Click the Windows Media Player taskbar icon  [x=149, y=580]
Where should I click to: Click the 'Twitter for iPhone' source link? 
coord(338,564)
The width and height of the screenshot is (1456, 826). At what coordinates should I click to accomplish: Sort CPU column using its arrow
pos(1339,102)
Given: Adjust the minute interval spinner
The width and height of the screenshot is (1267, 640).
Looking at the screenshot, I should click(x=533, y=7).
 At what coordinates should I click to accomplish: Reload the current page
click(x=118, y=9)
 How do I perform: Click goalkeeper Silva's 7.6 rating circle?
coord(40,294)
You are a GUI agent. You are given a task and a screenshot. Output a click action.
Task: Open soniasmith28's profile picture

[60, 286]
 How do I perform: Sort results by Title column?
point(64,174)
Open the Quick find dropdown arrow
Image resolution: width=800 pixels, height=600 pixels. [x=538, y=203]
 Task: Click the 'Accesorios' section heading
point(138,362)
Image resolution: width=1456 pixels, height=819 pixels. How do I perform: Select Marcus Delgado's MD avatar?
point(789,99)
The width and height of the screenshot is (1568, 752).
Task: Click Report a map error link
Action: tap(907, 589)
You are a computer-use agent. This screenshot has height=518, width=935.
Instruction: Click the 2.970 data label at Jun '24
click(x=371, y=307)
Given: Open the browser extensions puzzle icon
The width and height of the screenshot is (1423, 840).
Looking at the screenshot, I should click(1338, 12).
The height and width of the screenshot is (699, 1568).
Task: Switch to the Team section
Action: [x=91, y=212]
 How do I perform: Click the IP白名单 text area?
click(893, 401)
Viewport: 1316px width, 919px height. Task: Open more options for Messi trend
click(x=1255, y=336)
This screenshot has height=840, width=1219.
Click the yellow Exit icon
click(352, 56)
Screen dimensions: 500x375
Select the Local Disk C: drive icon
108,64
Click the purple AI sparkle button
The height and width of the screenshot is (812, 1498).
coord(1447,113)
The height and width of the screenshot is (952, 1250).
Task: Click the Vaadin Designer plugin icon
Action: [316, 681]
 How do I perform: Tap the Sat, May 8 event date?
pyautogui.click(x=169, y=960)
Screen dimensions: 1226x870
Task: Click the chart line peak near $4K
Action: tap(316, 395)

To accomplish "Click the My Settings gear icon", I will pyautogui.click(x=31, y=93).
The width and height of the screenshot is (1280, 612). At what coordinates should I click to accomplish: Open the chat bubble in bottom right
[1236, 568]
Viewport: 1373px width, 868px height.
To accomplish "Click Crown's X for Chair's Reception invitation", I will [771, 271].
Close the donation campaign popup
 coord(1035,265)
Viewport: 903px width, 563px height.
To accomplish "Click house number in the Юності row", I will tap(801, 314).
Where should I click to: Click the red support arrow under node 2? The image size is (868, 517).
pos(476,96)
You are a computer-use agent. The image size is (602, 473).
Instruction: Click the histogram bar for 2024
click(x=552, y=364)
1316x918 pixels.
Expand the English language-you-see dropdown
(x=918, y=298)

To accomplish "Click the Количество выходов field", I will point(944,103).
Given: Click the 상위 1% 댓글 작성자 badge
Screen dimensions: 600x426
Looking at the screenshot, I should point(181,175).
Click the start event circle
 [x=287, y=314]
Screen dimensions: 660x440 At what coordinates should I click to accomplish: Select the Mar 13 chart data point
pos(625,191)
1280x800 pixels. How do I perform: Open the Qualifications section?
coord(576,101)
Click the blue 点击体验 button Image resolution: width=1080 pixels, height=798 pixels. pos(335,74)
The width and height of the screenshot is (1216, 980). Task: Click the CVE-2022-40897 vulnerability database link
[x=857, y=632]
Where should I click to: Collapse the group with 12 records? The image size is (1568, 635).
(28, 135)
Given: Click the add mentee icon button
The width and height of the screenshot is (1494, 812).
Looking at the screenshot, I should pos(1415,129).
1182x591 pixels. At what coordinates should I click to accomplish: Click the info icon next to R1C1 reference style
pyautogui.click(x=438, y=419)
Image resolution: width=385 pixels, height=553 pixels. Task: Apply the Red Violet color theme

→ Enunciado
Sustituye "Messi" por "Ronaldo" en todas las líneas anteriores y reprodúcelas completas sin ningún otro cambio.

→ Solución
Click the Windows Media Player taskbar icon  [x=149, y=580]
Where should I click to: Click the 'Twitter for iPhone' source link? 
coord(338,564)
The width and height of the screenshot is (1456, 826). At what coordinates should I click to accomplish: Sort CPU column using its arrow
pos(1339,102)
Given: Adjust the minute interval spinner
The width and height of the screenshot is (1267, 640).
Looking at the screenshot, I should click(x=533, y=7).
 At what coordinates should I click to accomplish: Reload the current page
click(x=118, y=9)
 How do I perform: Click goalkeeper Silva's 7.6 rating circle?
coord(40,294)
You are a GUI agent. You are given a task and a screenshot. Output a click action.
Task: Open soniasmith28's profile picture

[60, 286]
 How do I perform: Sort results by Title column?
point(64,174)
Open the Quick find dropdown arrow
Image resolution: width=800 pixels, height=600 pixels. [x=538, y=203]
 Task: Click the 'Accesorios' section heading
point(138,362)
Image resolution: width=1456 pixels, height=819 pixels. How do I perform: Select Marcus Delgado's MD avatar?
point(789,99)
The width and height of the screenshot is (1568, 752).
Task: Click Report a map error link
Action: tap(907, 589)
You are a computer-use agent. This screenshot has height=518, width=935.
Instruction: Click the 2.970 data label at Jun '24
click(x=371, y=307)
Given: Open the browser extensions puzzle icon
The width and height of the screenshot is (1423, 840).
Looking at the screenshot, I should click(1338, 12).
The height and width of the screenshot is (699, 1568).
Task: Switch to the Team section
Action: [x=91, y=212]
 How do I perform: Click the IP白名单 text area?
click(893, 401)
Viewport: 1316px width, 919px height. Task: Open more options for Ronaldo trend
click(x=1255, y=336)
This screenshot has height=840, width=1219.
Click the yellow Exit icon
click(352, 56)
Screen dimensions: 500x375
Select the Local Disk C: drive icon
108,64
Click the purple AI sparkle button
The height and width of the screenshot is (812, 1498).
coord(1447,113)
The height and width of the screenshot is (952, 1250).
Task: Click the Vaadin Designer plugin icon
Action: [316, 681]
 How do I perform: Tap the Sat, May 8 event date?
pyautogui.click(x=169, y=960)
Screen dimensions: 1226x870
Task: Click the chart line peak near $4K
Action: tap(316, 395)

To accomplish "Click the My Settings gear icon", I will pyautogui.click(x=31, y=93).
The width and height of the screenshot is (1280, 612). At what coordinates should I click to accomplish: Open the chat bubble in bottom right
[1236, 568]
Viewport: 1373px width, 868px height.
To accomplish "Click Crown's X for Chair's Reception invitation", I will [771, 271].
Close the donation campaign popup
 coord(1035,265)
Viewport: 903px width, 563px height.
To accomplish "Click house number in the Юності row", I will tap(801, 314).
Where should I click to: Click the red support arrow under node 2? The image size is (868, 517).
pos(476,96)
You are a computer-use agent. The image size is (602, 473).
Instruction: Click the histogram bar for 2024
click(x=552, y=364)
1316x918 pixels.
Expand the English language-you-see dropdown
(x=918, y=298)

To accomplish "Click the Количество выходов field", I will point(944,103).
Given: Click the 상위 1% 댓글 작성자 badge
Screen dimensions: 600x426
Looking at the screenshot, I should point(181,175).
Click the start event circle
 [x=287, y=314]
Screen dimensions: 660x440 At what coordinates should I click to accomplish: Select the Mar 13 chart data point
pos(625,191)
1280x800 pixels. How do I perform: Open the Qualifications section?
coord(576,101)
Click the blue 点击体验 button Image resolution: width=1080 pixels, height=798 pixels. pos(335,74)
The width and height of the screenshot is (1216, 980). Task: Click the CVE-2022-40897 vulnerability database link
[x=857, y=632]
Where should I click to: Collapse the group with 12 records? The image size is (1568, 635).
(28, 135)
Given: Click the add mentee icon button
The width and height of the screenshot is (1494, 812).
Looking at the screenshot, I should pos(1415,129).
1182x591 pixels. At what coordinates should I click to accomplish: Click the info icon next to R1C1 reference style
pyautogui.click(x=438, y=419)
Image resolution: width=385 pixels, height=553 pixels. Task: Apply the Red Violet color theme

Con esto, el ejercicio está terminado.